Rapid growth in the south has earned Butler County the ranking of sixth highest growth county in the nation and recognizes Cranberry Township as one of the fastest developing communities in the Northeastern United States. Among other things, Cranberry spells convenience for companies like Westinghouse with numerous conference facilities and meeting spaces. With the addition of four new hotels there are more than 2,000 rooms available. Accessible via Routes 79, 279, PA Turnpike and 19 we are only 20 minutes from downtown Pittsburgh and only a short drive from Pittsburgh International Airport.

Smithsonian Magazine rated the City of Butler number seven most livable small town in 2012, and is proud to have been one of the first Western Pennsylvania cities to designate a bike path through the downtown corridor as an extension of the Butler Freeport Trail.

The region’s only museum dedicated to Asian art, The Maridon, is located here as well as the Butler Little Theatre, Butler County Symphony, Associated Artists of Butler County and Butler County Historical Society’s Lowrie-Shaw house.
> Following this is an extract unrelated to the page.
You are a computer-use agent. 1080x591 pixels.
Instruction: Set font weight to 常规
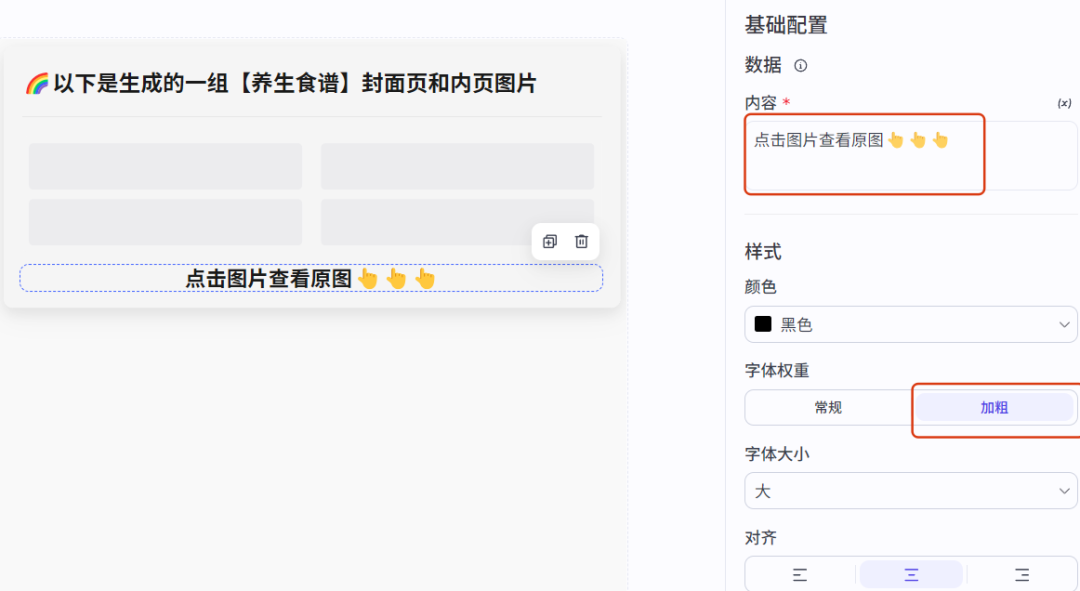pos(828,408)

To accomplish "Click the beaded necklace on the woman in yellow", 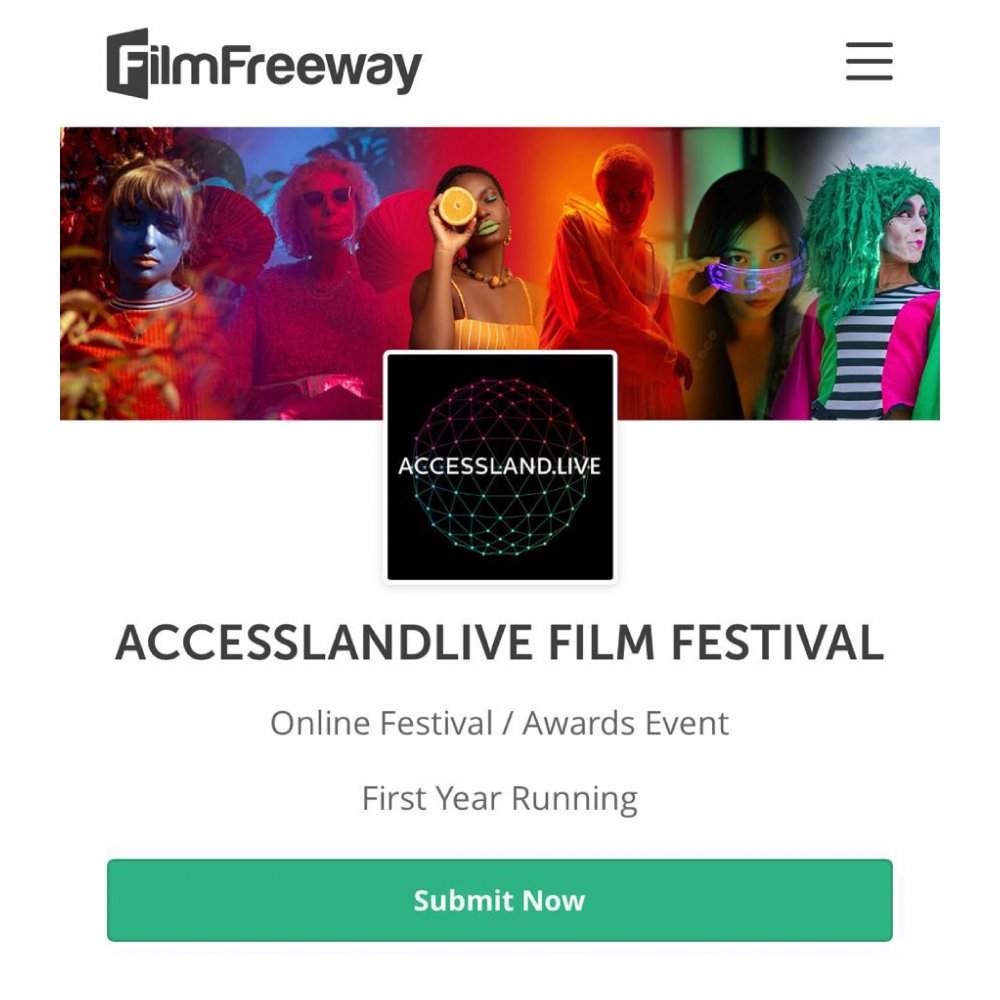I will coord(488,274).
As the county seat, the Butler County Government Center building is a reflection of our past and our future located on historic Diamond Square Park.
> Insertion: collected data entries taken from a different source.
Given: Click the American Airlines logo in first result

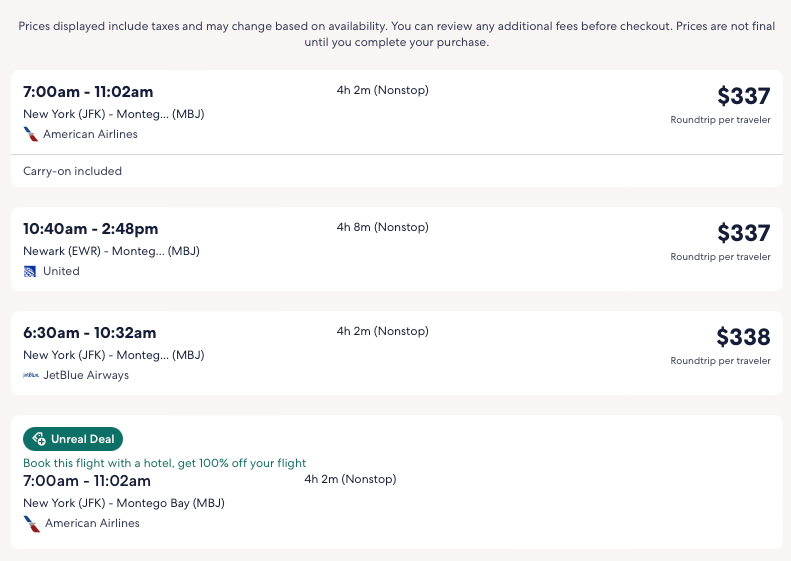Looking at the screenshot, I should [31, 134].
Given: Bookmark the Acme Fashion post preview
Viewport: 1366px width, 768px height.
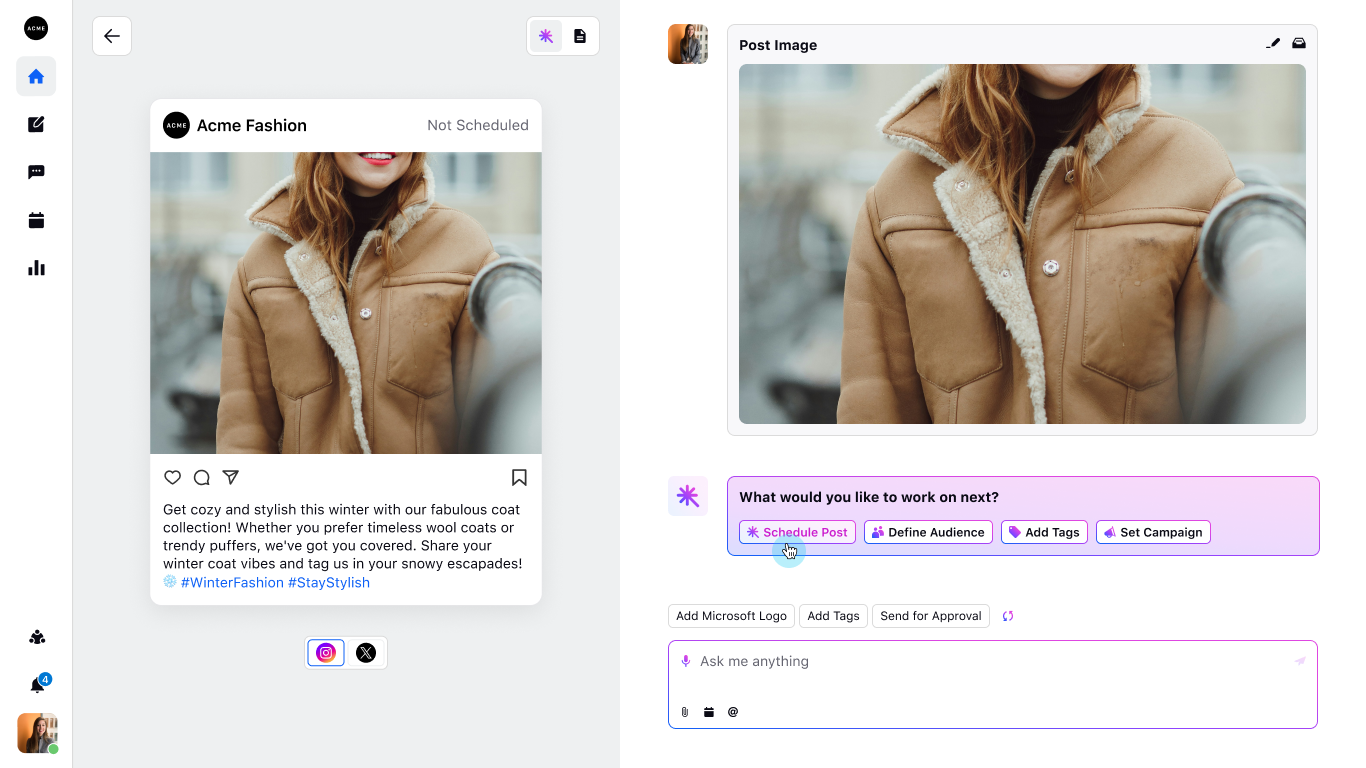Looking at the screenshot, I should click(519, 477).
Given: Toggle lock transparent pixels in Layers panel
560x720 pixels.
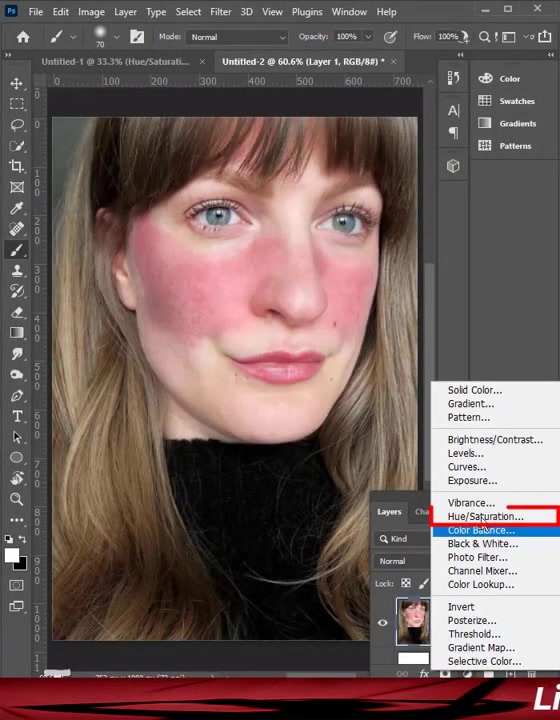Looking at the screenshot, I should click(406, 583).
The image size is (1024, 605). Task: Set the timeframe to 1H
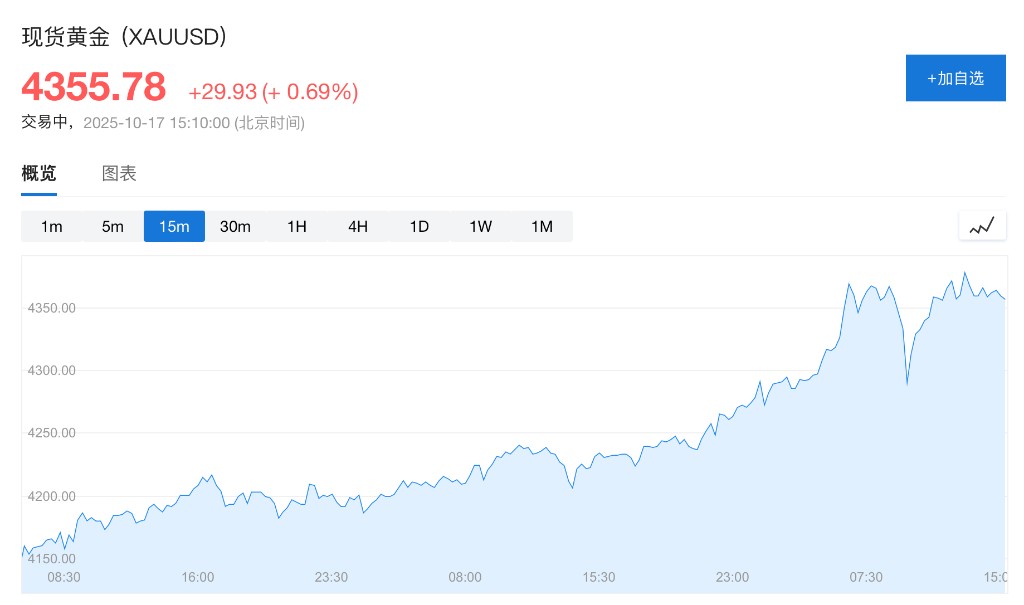pyautogui.click(x=297, y=226)
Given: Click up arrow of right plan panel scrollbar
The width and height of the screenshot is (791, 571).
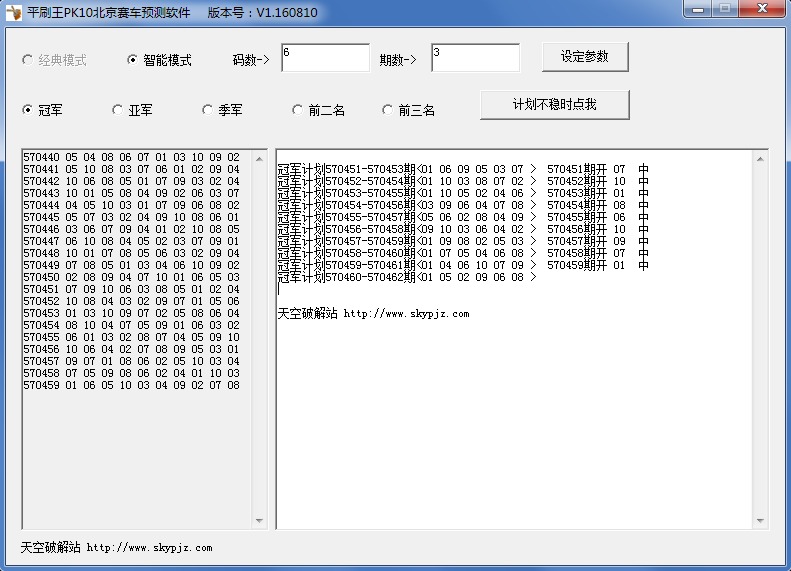Looking at the screenshot, I should pyautogui.click(x=760, y=158).
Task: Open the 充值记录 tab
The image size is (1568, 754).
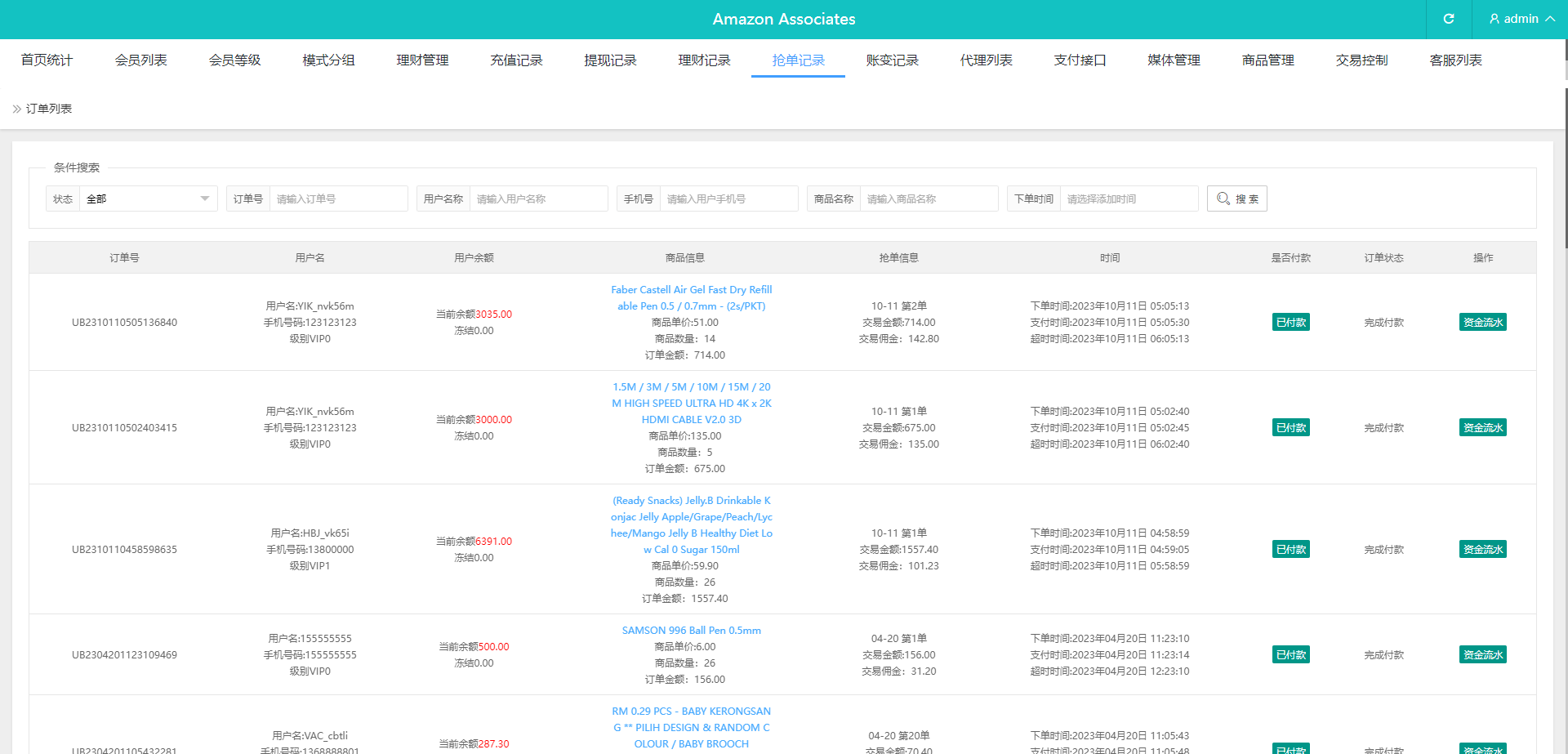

Besides its attractions for businesses, Butler County offers a lot for family adventurers. Moraine State Park, at more than 16,000 acres, is the third largest park in Pennsylvania. The park includes 20 miles of equestrian trails and a seven-mile bicycle trail with rental facilities. If you’re looking for water sports and entertainment, think Lake Arthur, an aquatic playground 365 days a year, and one of the best places to rent fishing equipment to snag a northern pike or a large-mouth bass. In the summer months you can rent pontoon boats, fishing boats, kayaks, and paddle boats, all available for families and individuals. In the winter, you can try your hand at windsurfing and ice boating. And courtesy of the Moraine Reservation Fund, you may charter or take dinner cruises on the lake.
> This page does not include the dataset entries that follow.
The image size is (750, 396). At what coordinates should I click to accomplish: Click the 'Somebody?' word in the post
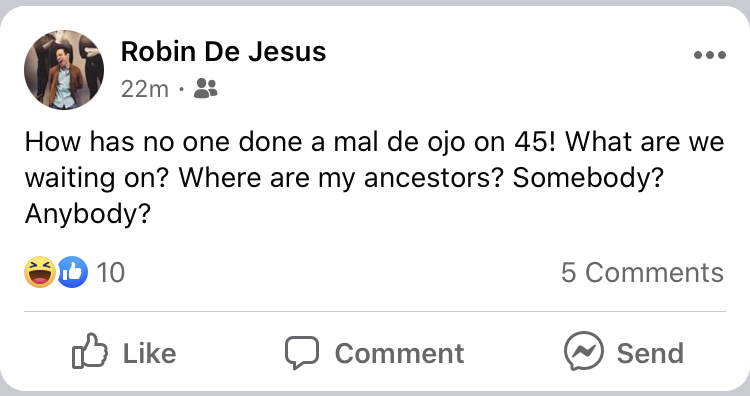(588, 178)
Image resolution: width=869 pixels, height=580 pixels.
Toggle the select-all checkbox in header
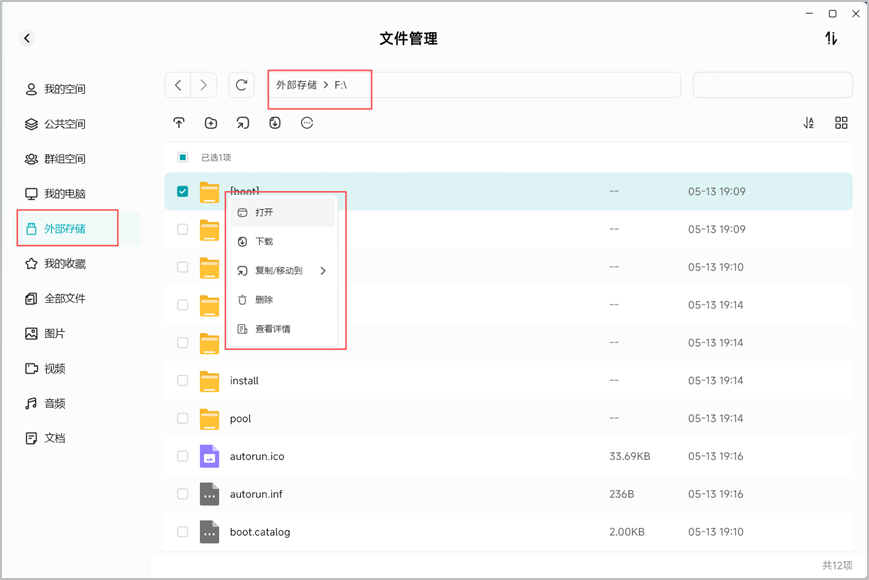(182, 157)
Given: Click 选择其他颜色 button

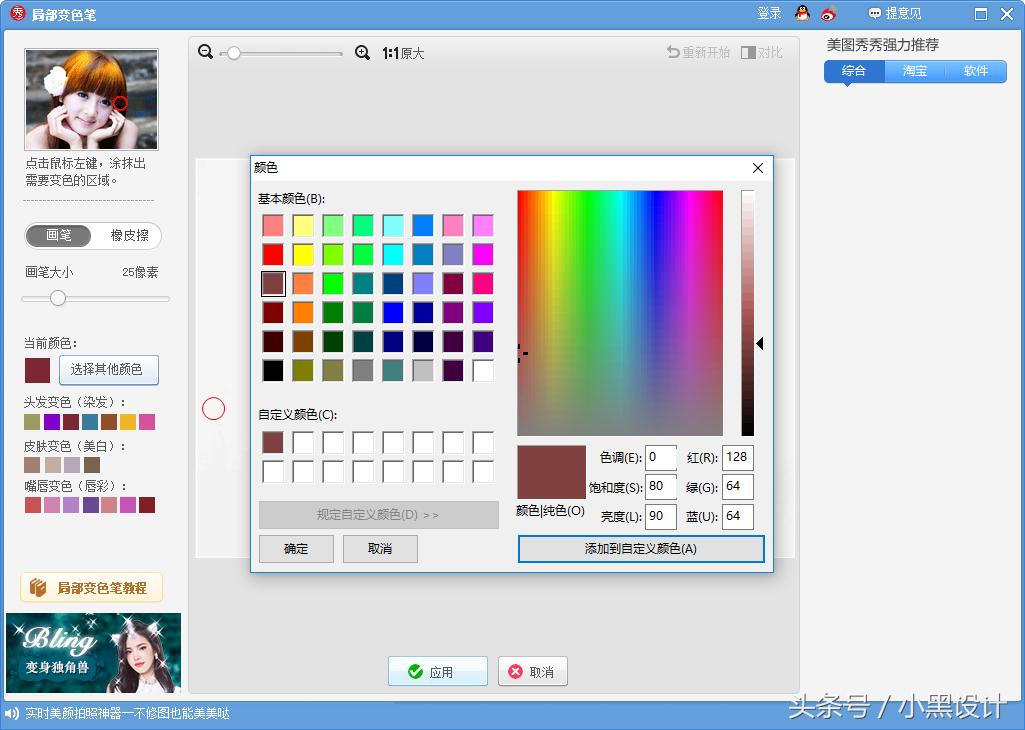Looking at the screenshot, I should pos(108,369).
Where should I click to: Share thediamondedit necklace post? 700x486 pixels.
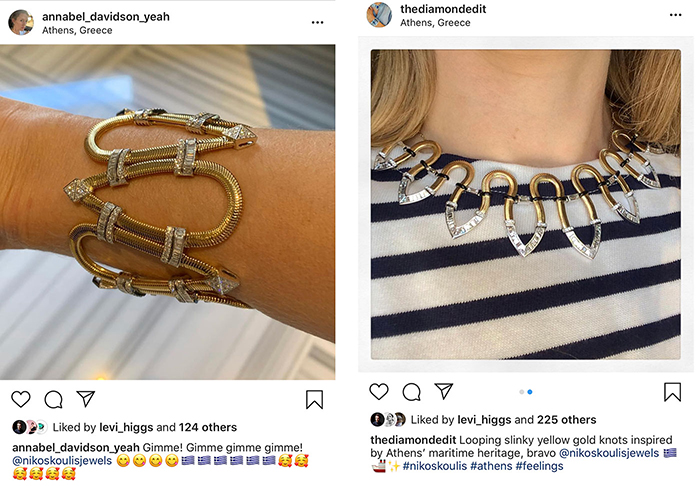pos(444,391)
If you’re a nature lover, you’ll be pleased to know that Butler County has reintroduced barn owls and other species, and that bald eagles fly about the park. And you’ll enjoy the wonderful outdoor trails populated with butterfly-attracting plants. If golfing is your game, you can try any of seventeen public golf courses that dot the Butler countryside.

Close by Moraine State Park, you’ll find the Big Butler Fair at the farm show fairgrounds. The fair attracts 150,000 people each year and draws in 15,000 to 20,000 people to its concerts. Plus, you can enjoy various and sundry foods, the midway games, and get up close to animals of all kinds, from horses to cows to goats. At the Penn’s Colony Festival in historic Saxonburg, 65,000 visitors come each year to experience what life was like here in the 1750’s. In September, the festival comes alive with 200 Juried crafts persons and nearly 1,000 costumed participants who provide music, dance, battle reenactments, 18th-century tavern shows, and period foods. Also in Butler County, the town of Harmony is one of only about 50 National Historic Landmark Districts in the country. Visitors learn about the Christian communal group known as the Harmonists that settled in the area during the early 1800’s.

The American Bantam Car Company invented, developed and produced one of the most famous vehicles in the world – the Jeep – right here in Butler, Pa. The three day second annual summer Bantam Jeep Heritage Festival in 2012 boasted 1,500 Jeeps representing 25 states and 3 countries. For all these advances, Butler County hasn’t lost touch with its agrarian heritage with more than 1,150 family-owned farms.

There’s no doubt about it. Butler has so much to offer that it’s a place where more and more people choose to live. Next to Allegheny County, more new-home construction takes place in Butler County than any other area in the Greater Pittsburgh environs. And with the boom in communities like Slippery Rock to the north, Butler Downtown central and Cranberry and Adams Township in the south, there’s no construction let up in sight.